Book Review: All We Ever WantedAll We Ever Wanted
by Emily Giffin
on June 26, 2018
Pages: 400
Published by Ballantine Books
Genres: Fiction, Women's Fiction
Goodreads

In the riveting new novel from the #1 New York Times bestselling author of First Comes Love and Something Borrowed, three very different people must choose between their family and their values.

Nina Browning is living the good life after marrying into Nashville’s elite. More recently, her husband made a fortune selling his tech business, and their adored son has been accepted to Princeton. Yet sometimes the middle-class small-town girl in Nina wonders if she’s strayed from the person she once was.

Tom Volpe is a single dad working multiple jobs while struggling to raise his headstrong daughter, Lyla. His road has been lonely, long, and hard, but he finally starts to relax after Lyla earns a scholarship to Windsor Academy, Nashville’s most prestigious private school.

Amid so much wealth and privilege, Lyla doesn’t always fit in—and her overprotective father doesn’t help—but in most ways, she’s a typical teenaged girl, happy and thriving.

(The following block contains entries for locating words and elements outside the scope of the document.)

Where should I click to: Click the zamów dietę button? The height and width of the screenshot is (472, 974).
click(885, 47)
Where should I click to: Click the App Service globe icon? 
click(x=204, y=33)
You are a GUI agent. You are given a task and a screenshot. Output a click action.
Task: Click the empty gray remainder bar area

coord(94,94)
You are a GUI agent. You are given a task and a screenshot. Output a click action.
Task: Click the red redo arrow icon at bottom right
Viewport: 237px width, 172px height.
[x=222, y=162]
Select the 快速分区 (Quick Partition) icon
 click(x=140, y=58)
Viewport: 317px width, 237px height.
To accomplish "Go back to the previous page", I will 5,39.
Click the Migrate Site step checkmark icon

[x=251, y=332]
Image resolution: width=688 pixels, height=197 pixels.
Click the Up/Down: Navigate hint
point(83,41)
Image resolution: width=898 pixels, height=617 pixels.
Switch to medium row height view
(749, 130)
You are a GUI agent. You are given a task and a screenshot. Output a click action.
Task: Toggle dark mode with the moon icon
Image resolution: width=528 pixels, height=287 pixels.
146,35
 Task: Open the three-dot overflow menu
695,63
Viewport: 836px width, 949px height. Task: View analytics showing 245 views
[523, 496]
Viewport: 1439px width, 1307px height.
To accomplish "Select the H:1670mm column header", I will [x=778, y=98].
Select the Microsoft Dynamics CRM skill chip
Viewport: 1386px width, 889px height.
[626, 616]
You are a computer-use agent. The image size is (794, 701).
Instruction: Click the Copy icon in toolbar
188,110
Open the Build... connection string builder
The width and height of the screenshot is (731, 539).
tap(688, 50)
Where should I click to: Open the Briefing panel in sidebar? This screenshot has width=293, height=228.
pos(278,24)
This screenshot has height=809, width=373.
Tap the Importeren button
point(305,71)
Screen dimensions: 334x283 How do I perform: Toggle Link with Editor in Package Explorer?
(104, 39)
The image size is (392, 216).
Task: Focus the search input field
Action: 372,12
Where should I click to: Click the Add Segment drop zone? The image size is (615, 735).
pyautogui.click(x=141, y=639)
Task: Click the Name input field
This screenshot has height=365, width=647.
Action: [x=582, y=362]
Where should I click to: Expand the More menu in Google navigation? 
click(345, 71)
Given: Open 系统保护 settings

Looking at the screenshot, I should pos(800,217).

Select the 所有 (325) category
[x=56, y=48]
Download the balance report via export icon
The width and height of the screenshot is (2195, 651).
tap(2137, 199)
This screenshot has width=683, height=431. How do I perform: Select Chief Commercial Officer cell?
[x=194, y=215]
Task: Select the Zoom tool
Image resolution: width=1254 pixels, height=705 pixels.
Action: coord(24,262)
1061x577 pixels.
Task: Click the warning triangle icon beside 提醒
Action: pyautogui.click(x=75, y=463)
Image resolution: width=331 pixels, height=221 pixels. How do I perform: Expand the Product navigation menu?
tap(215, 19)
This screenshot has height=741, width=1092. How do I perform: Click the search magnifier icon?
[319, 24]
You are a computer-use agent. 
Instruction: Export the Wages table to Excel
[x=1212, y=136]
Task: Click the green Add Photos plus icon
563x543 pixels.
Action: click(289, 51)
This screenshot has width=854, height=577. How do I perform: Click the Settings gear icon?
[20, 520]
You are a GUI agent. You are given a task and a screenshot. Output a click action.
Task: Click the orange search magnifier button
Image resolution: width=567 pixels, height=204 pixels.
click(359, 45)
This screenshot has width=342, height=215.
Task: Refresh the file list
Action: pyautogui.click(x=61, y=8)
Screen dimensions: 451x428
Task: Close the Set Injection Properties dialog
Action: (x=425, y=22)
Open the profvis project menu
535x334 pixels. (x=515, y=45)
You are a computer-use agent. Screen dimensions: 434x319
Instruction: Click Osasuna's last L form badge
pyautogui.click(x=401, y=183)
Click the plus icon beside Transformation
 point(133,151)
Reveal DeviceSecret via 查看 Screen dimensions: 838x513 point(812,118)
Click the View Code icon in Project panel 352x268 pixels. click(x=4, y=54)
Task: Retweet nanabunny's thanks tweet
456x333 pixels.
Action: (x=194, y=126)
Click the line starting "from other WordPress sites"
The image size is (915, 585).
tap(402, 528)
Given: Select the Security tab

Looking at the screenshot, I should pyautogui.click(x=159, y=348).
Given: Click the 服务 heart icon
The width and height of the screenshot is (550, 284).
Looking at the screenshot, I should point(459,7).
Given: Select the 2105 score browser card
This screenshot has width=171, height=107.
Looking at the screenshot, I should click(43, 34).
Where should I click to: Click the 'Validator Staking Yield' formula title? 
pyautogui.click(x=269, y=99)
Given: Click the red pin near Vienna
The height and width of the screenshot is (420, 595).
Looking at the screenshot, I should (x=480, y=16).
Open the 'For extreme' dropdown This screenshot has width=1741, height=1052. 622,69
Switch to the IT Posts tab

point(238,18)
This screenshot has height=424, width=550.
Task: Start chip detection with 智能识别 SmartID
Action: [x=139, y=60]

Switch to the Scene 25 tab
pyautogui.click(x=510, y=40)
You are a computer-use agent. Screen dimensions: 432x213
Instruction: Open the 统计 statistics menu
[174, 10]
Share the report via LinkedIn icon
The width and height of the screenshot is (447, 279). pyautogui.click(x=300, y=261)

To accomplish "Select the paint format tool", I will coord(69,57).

Then, one photograph, snapped in a drunken moment at a party, changes everything. As the image spreads like wildfire, the Windsor community is instantly polarized, buzzing with controversy and assigning blame.

At the heart of the lies and scandal, Tom, Nina, and Lyla are forced together—all questioning their closest relationships, asking themselves who they really are, and searching for the courage to live a life of true meaning.

My Takeaway

Emily Giffin is one of my all-time favorite authors. I just adore this woman!! I have read all her books and get thrilled when a new one comes out. I was lucky enough to win an advanced reading copy from Bookish First – so yay for me! I enjoyed All We Ever Wanted and felt it had the right amount of drama, secrets, and scandal. We know teenagers are capable of foolish behavior — especially if/or alcohol is involved. In this case, a teen committed an offensive act and must deal with the consequences. However, the novel also dealt with racism, values, class, and parenting. I found it interesting how parenting styles varied tremendously from person to person. I also appreciated that Giffin offered the viewpoints of three people: Nina, Tom, and Lyla, because I knew each one’s thoughts and secrets. I think this would be a great book for young adults because of the themes it deals with (underage drinking, relationships, social media, etc).

A huge thanks to Bookish First, Ballantine Books and NetGalley for advanced copies of the book in exchange for an honest review.